鎮子沒有明顯的圍牆或關卡,踏入其中,一股混雜著汗水、劣質燃料、烤肉香料和某種野獸氣味的熱浪便撲面而來。
街道上行人熙攘,種族各異。有穿著傳統炎國服飾的行商,有皮膚黝黑、帶著明顯同盟國特徵、身背奇特武器的傭兵,還有一些用兜帽或面巾遮掩面容、行色匆匆的身影,想必是來自或前往那神秘的地下王國。
道路兩旁,簡陋的攤位直接擺在塵土裡,售賣著各種見不得光的武器、來路不明的藥劑、粗糙的礦物以及真假難辨的“古代遺物”。
叫賣聲、討價還價聲、以及從某些低矮建築裡傳出的喧囂音樂聲交織在一起,構成了一曲混亂而充滿生命力的邊境交響曲。
李信的目標很明確,根據資料,“老槍”通常會在鎮子東南角的一家名為“岩石腸胃”的酒館裡活動。
他不動聲色地穿過人群,目光掃視著周圍,保持著警惕。
他能感覺到幾道不懷好意的視線在自己身上停留,尤其是在他背後那看似鼓囊的元坤包上打轉,估計他們將自己當成剛高中畢業,就來體驗男兒志在四方的愣頭青。
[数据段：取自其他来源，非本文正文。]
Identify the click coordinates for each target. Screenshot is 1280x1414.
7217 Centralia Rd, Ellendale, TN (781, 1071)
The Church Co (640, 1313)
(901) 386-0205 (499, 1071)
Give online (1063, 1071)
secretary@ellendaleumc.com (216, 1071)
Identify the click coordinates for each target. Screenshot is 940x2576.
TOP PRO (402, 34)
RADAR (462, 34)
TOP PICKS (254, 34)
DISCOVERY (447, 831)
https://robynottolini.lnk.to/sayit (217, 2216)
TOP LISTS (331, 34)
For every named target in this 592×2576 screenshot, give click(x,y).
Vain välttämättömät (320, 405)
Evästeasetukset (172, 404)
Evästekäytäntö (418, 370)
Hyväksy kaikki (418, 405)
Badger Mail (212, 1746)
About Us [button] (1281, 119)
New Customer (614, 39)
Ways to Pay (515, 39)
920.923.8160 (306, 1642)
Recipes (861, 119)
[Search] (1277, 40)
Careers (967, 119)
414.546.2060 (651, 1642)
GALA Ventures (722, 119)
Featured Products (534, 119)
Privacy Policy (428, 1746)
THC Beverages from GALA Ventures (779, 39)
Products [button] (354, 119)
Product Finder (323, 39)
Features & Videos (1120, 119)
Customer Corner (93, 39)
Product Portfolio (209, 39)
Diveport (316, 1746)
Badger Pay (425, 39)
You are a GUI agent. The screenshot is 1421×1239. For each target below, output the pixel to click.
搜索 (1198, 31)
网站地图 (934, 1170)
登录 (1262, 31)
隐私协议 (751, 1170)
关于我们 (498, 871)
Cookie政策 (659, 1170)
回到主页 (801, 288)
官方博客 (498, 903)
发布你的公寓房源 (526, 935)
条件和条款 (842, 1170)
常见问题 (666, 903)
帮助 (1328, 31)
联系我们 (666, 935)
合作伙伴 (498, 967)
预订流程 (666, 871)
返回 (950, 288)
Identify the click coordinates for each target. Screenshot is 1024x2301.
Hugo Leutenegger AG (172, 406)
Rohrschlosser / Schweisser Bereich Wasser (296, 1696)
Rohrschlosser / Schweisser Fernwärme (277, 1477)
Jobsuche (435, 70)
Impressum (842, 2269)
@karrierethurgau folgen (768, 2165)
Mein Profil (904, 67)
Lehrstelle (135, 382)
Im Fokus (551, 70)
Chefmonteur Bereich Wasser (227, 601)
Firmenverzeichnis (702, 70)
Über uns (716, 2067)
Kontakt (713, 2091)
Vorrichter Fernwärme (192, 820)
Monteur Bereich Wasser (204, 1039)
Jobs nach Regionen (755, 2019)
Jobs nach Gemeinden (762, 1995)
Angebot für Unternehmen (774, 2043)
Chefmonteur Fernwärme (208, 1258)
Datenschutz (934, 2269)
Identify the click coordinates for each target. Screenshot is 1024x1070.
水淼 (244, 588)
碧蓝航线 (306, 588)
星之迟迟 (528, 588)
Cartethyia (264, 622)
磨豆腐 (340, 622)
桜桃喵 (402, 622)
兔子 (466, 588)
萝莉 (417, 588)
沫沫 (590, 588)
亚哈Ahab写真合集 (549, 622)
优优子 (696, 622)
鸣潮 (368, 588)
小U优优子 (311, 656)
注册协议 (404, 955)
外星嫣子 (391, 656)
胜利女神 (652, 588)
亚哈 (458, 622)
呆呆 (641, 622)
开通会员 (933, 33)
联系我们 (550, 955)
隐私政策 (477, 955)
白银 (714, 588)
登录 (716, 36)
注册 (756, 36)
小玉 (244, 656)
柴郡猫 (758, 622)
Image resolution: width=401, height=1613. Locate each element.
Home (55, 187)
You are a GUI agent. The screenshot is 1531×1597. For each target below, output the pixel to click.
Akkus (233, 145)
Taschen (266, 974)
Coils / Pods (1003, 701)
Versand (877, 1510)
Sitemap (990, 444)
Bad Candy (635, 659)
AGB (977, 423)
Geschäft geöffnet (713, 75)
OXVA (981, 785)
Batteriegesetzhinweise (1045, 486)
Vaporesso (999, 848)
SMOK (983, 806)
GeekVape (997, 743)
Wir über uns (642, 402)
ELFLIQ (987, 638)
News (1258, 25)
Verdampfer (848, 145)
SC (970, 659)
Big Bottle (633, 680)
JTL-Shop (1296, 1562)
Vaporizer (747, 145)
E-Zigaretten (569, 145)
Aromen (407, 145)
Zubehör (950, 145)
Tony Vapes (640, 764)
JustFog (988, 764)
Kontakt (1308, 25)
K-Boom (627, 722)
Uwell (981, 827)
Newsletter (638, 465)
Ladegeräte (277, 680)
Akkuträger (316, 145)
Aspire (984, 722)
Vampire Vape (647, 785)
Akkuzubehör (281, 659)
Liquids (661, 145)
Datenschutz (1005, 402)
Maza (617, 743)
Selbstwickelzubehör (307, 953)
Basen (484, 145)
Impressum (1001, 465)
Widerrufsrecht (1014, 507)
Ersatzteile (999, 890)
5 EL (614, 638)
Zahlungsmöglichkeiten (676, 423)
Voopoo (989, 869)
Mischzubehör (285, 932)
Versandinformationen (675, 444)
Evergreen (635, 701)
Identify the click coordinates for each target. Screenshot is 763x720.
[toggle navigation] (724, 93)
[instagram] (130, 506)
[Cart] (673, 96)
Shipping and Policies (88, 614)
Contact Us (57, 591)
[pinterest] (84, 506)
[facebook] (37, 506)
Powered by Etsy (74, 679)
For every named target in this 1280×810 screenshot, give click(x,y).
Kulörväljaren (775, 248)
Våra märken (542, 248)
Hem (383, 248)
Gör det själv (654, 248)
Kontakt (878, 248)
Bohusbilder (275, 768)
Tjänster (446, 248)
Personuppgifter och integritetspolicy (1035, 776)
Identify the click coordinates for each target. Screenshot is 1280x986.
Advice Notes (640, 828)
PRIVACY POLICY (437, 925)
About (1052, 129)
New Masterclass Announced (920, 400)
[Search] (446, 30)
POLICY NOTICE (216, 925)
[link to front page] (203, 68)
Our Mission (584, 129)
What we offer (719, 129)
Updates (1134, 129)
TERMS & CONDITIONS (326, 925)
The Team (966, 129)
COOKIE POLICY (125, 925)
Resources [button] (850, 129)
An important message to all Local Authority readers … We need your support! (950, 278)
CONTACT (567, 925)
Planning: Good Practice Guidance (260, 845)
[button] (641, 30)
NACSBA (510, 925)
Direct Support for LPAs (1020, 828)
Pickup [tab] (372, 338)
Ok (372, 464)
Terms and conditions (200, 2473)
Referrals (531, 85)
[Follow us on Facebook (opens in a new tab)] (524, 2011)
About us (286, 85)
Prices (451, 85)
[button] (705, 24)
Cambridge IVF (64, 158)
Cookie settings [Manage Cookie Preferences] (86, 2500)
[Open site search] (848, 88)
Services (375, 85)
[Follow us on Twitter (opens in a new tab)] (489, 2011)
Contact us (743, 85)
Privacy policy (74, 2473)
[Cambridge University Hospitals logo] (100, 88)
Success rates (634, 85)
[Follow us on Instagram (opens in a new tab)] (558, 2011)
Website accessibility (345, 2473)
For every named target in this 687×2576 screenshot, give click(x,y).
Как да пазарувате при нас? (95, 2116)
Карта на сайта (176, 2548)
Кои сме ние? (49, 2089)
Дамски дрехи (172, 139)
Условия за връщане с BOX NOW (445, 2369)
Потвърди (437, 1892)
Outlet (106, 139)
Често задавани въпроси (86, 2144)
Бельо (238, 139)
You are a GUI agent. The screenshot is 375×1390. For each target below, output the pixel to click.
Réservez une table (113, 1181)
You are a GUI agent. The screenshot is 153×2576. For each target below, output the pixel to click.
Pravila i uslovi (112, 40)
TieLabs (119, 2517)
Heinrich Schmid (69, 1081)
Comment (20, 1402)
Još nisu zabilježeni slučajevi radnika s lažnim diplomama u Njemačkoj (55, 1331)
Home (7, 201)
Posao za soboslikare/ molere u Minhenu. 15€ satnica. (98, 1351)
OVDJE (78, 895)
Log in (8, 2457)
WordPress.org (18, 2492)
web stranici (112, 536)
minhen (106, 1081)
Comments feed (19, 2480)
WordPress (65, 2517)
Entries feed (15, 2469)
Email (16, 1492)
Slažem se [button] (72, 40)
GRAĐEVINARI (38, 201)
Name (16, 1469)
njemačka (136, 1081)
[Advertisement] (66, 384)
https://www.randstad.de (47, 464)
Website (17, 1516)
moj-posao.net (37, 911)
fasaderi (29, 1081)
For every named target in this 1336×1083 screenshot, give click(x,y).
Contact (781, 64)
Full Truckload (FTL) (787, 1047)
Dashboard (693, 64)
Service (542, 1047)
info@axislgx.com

不過,或許是感應到他身上那股並不好惹的、內斂的氣息,那些視線大多很快便移開了。
有經驗的人會知道,世界上有兩種不好惹,一種是高高在上,明擺著的。另一種就是看不懂的人。
現在李信差不多就是看不懂,明明年少,看過去無知無畏的樣子,卻有一種難料的氣息!明明是孤身一人,總感覺這種人可能也有大背景,不然怎麼會孤身一人前來當今世界上少有的瘋亂之地。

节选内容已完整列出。